Personal information
- Born: 7 June 2001 (age 25) Germany
- Height: 1.75 m (5 ft 9 in)
- Weight: 80 kg (176 lb)
- Relative: Issam Ammour (brother)

Sport
- Country: Germany
- Sport: Bobsleigh
- Event(s): Two-man, four-man
- Coached by: René Spies

Medal record
Men's bobsleigh
Representing Germany
Olympic Games
| Bronze medal – third place | 2026 Milano Cortina | Two-man |
World Championships
| Silver medal – second place | 2024 Winterberg | Two-man |
| Bronze medal – third place | 2024 Winterberg | Four-man |
| Bronze medal – third place | 2025 Lake Placid | Two-man |
European Championships
| Gold medal – first place | 2024 Sigulda | Two-man |
| Gold medal – first place | 2026 St. Moritz | Four-man |

= Adam Ammour =

German bobsledder (born 2001)

Adam Ammour (born 7 June 2001) is a German bobsledder.

==Career==
Ammour and his brother, Issam, competed as a team together for the first time during the 2023–24 Bobsleigh World Cup.
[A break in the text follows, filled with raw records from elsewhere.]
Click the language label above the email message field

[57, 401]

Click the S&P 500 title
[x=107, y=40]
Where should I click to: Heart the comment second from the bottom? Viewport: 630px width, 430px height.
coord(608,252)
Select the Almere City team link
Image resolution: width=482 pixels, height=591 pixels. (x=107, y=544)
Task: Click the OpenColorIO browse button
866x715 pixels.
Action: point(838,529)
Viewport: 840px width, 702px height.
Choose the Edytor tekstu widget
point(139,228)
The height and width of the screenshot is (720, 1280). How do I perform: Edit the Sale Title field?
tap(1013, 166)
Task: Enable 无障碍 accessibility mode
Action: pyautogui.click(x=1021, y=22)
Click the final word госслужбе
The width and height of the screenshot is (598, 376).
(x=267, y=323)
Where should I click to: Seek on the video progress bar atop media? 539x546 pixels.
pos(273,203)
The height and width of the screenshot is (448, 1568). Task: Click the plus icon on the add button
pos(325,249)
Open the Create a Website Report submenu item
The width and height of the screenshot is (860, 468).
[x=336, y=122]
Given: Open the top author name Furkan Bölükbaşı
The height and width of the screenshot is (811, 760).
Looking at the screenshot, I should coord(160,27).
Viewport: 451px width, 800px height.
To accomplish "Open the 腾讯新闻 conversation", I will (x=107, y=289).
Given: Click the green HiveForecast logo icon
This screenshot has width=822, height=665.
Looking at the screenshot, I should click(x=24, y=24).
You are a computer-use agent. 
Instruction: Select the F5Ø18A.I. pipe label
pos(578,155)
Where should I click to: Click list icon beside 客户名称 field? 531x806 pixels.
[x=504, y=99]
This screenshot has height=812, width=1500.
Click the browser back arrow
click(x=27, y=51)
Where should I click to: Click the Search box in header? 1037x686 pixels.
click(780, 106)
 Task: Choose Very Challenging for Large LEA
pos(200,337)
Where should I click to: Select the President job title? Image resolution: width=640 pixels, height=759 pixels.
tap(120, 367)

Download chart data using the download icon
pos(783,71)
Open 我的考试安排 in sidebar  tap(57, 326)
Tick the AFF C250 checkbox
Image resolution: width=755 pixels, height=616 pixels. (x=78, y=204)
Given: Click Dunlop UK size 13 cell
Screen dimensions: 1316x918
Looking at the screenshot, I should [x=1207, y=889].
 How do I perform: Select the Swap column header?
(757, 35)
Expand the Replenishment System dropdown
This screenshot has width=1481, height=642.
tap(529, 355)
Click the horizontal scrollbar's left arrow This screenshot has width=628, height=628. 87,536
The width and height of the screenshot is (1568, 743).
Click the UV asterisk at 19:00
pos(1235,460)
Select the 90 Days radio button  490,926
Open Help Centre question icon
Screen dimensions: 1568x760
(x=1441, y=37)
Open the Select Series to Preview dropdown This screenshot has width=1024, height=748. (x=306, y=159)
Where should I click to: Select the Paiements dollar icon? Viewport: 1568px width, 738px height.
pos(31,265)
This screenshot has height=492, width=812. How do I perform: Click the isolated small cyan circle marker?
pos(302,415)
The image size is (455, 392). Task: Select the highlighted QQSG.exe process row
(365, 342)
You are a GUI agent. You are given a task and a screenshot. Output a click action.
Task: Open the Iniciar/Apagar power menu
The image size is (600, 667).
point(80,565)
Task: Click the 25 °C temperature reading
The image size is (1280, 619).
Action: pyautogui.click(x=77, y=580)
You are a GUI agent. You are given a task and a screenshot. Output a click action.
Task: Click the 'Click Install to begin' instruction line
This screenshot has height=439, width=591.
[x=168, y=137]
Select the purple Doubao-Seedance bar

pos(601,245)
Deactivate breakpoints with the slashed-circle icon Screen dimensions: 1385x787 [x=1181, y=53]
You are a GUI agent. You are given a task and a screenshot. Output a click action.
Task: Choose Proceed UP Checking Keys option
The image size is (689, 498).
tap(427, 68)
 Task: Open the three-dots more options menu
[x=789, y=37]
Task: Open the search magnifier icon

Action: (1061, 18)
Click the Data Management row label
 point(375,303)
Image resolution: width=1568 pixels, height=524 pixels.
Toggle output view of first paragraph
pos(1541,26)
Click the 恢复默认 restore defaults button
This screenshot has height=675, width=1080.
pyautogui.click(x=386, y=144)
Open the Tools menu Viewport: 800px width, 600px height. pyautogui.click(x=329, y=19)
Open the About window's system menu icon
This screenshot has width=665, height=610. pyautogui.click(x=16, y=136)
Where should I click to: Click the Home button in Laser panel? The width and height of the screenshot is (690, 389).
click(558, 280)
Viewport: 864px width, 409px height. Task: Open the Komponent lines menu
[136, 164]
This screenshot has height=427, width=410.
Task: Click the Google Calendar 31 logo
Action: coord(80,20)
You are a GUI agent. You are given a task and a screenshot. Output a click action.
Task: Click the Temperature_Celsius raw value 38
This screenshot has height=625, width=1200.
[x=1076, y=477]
In February 2024, Ammour represented Germany at the IBSF European Championships 2024 and won a gold medal in the two-man event, along with his brother, Issam. He then competed at the IBSF World Championships 2024 and won a silver medal in the two-man event, and a bronze medal in the four-man event. He again competed at the IBSF World Championships 2025 and won a bronze medal in the two-man event, along with Benedikt Hertel.

He competed at the IBSF European Championships 2026 and won a gold medal in the four-man event, along with Issam Ammour, Joshua Tasche and Alexander Schaller. During their second race run, they set a St. Moritz-Celerina Olympic Bobrun track record with a time of 1:04.47.

He represented Germany at the 2026 Winter Olympics and won a bronze medal in the two-man event, along with Schaller, in a German podium sweep. He then competed in the four-man event and finished in fourth place with a time of 3:38.68.

==World Championships results==

| Event | Two-man | Four-man |
|---|---|---|
| SUI 2023 St. Moritz | DNF | —N/a |
| GER 2024 Winterberg | 2nd | 3rd |
| USA 2025 Lake Placid | 3rd | 5th |

==Personal life==
Ammour was born in Germany to an Algerian father and French mother. His older brother, Issam, is also a bobsledder.